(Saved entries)
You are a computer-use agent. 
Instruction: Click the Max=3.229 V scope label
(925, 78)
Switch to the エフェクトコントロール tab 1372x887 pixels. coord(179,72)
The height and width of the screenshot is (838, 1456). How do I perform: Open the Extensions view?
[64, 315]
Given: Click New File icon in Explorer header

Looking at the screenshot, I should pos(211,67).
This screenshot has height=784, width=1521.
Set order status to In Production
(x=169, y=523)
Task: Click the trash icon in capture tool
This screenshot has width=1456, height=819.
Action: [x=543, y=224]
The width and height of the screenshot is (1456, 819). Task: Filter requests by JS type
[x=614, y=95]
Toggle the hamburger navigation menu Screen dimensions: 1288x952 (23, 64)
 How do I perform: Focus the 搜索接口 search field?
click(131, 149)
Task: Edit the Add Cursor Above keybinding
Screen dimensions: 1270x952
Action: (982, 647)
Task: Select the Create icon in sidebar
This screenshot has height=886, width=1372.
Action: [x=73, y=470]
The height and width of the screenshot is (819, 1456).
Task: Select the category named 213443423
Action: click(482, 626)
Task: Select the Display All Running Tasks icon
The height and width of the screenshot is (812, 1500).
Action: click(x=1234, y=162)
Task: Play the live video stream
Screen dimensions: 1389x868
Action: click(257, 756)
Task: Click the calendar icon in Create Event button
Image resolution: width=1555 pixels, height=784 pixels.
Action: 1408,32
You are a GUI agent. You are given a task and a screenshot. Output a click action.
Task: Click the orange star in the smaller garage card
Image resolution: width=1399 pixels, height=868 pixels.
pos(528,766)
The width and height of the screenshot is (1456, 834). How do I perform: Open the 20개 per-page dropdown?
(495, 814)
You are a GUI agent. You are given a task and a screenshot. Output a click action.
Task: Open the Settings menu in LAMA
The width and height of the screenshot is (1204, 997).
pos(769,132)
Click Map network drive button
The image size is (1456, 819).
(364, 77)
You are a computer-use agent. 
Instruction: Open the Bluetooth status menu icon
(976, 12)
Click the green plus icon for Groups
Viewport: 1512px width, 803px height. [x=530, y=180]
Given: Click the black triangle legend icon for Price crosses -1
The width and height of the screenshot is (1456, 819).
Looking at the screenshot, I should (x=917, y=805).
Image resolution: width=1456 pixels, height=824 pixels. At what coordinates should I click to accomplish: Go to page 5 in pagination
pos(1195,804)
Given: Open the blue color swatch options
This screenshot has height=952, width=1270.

» **WHAT YOU HAVE TO DO**:
Every record must be returned exactly.

» **RESULT FOR THIS EXERCISE**:
You are a computer-use agent. 
Instruction: Click the Max=3.229 V scope label
(925, 78)
Switch to the エフェクトコントロール tab 1372x887 pixels. coord(179,72)
The height and width of the screenshot is (838, 1456). How do I perform: Open the Extensions view?
[64, 315]
Given: Click New File icon in Explorer header

Looking at the screenshot, I should pos(211,67).
This screenshot has height=784, width=1521.
Set order status to In Production
(x=169, y=523)
Task: Click the trash icon in capture tool
This screenshot has width=1456, height=819.
Action: [x=543, y=224]
The width and height of the screenshot is (1456, 819). Task: Filter requests by JS type
[x=614, y=95]
Toggle the hamburger navigation menu Screen dimensions: 1288x952 (23, 64)
 How do I perform: Focus the 搜索接口 search field?
click(131, 149)
Task: Edit the Add Cursor Above keybinding
Screen dimensions: 1270x952
Action: (982, 647)
Task: Select the Create icon in sidebar
This screenshot has height=886, width=1372.
Action: [x=73, y=470]
The height and width of the screenshot is (819, 1456).
Task: Select the category named 213443423
Action: click(482, 626)
Task: Select the Display All Running Tasks icon
The height and width of the screenshot is (812, 1500).
Action: click(x=1234, y=162)
Task: Play the live video stream
Screen dimensions: 1389x868
Action: click(257, 756)
Task: Click the calendar icon in Create Event button
Image resolution: width=1555 pixels, height=784 pixels.
Action: 1408,32
You are a GUI agent. You are given a task and a screenshot. Output a click action.
Task: Click the orange star in the smaller garage card
Image resolution: width=1399 pixels, height=868 pixels.
pos(528,766)
The width and height of the screenshot is (1456, 834). How do I perform: Open the 20개 per-page dropdown?
(495, 814)
You are a GUI agent. You are given a task and a screenshot. Output a click action.
Task: Open the Settings menu in LAMA
The width and height of the screenshot is (1204, 997).
pos(769,132)
Click Map network drive button
The image size is (1456, 819).
(364, 77)
You are a computer-use agent. 
Instruction: Open the Bluetooth status menu icon
(976, 12)
Click the green plus icon for Groups
Viewport: 1512px width, 803px height. [x=530, y=180]
Given: Click the black triangle legend icon for Price crosses -1
The width and height of the screenshot is (1456, 819).
Looking at the screenshot, I should (x=917, y=805).
Image resolution: width=1456 pixels, height=824 pixels. At what coordinates should I click to accomplish: Go to page 5 in pagination
pos(1195,804)
Given: Open the blue color swatch options
This screenshot has height=952, width=1270.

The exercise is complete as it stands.